- Born: 20 October 1862 Edinburgh
- Died: September 1931 (aged 68) London
- Occupations: Writer, folklorist
- Father: James Balfour
- Relatives: Robert Louis Stevenson (cousin); George William Balfour (uncle and father-in-law); Thomas Stevenson (uncle)

= Marie Clothilde Balfour =

British writer (1862–1931)

Marie Clothilde Balfour (20 October 1862 – September 1931) was a British writer, translator, and folklorist. She wrote three novels, stories, and plays; translated poetry and a French Revolution-era memoir; collected folk stories and songs; and edited two volumes of letters from her aunt.
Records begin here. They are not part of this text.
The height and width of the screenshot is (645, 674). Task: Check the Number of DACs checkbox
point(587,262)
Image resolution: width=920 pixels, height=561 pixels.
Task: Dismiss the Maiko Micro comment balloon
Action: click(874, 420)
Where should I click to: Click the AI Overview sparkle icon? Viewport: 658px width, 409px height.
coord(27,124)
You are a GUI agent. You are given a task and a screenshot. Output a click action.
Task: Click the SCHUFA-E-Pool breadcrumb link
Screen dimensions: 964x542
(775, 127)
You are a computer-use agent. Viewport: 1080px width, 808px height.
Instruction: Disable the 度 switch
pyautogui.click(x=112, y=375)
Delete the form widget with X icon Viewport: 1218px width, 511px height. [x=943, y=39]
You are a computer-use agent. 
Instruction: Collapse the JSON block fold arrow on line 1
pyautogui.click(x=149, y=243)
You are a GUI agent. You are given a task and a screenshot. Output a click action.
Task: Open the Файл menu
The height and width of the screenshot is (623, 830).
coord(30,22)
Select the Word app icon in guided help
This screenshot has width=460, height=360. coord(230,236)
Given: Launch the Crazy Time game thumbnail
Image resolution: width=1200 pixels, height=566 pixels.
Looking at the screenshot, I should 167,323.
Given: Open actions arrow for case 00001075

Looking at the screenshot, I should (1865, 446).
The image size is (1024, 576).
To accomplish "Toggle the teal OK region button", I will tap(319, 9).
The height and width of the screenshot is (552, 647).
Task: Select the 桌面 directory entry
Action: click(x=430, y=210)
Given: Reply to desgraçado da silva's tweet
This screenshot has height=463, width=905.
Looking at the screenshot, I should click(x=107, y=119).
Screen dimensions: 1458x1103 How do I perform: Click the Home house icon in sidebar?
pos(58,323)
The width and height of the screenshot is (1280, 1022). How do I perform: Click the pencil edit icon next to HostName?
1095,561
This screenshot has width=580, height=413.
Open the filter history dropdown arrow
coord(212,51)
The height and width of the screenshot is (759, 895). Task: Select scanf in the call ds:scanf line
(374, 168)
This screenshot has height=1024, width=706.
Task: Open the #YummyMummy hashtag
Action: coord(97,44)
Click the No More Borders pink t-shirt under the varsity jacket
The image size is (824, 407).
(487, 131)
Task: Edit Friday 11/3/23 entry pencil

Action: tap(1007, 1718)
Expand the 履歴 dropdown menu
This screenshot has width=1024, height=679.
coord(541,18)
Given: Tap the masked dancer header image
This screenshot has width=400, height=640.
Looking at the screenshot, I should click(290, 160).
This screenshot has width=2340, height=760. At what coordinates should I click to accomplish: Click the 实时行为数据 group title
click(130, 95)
== Early life and education ==
Balfour was born in Edinburgh, the daughter of James Balfour, a noted engineer, and Christina Simson Balfour (later Nicholson). Writer Robert Louis Stevenson was her first cousin. She spent her early years in New Zealand while her father was working there; when he died in 1869, she returned to Scotland with her mother.

== Publications ==
Balfour wrote three novels, translated a French Revolution-era memoir, and edited two volumes of letters from her aunt, Margaret Isabella Balfour Stevenson, sent during her travels with her son in Polynesia. She also wrote plays and stories, and collected folklore from Northumberland and Lincolnshire. "From time to time doubts have been expressed about the authenticity of the tales that Marie Clothilde Balfour said she had collected," notes one scholar, because the tales she published were especially strange, and she certainly added her own literary flourishes.
- "Legends of the Lincolnshire Cars" (Folk-Lore, Vol. II, 1891, a series of articles)
- White Sand (1896, novel)
- Maris Stella (1896, novel)
- "Sub Tegmine Fagi" (The Yellow Book, Volume X, July 1896, short story)
- The Fall of the Sparrow (1897, novel)
- "Saint Joseph and Mary, from a French folk song" (The Yellow Book, Volume XII, January 1897, poem translated by Balfour)
- From Saranac to the Marquesas and beyond; being letters written by Mrs. M. I. Stevenson during 1887–88, to her sister, Jane Whyte Balfour (1903, edited by Balfour)
- Examples of printed folk-lore concerning Northumberland (1904, collected folksongs)
- Memoirs of Mlle des Écherolles, being sidelights on the Reign of Terror (1904, translated by Balfour)
- Mrs. M. I. Stevenson, Letters from Samoa, 1891–1895 (1906, edited by Balfour)

== Personal life ==
Balfour married her first cousin, physician James Craig Balfour; they had a daughter, Marie Margaret Melville Balfour, who also became a writer. Balfour's husband died in 1907, and she died in London in 1931.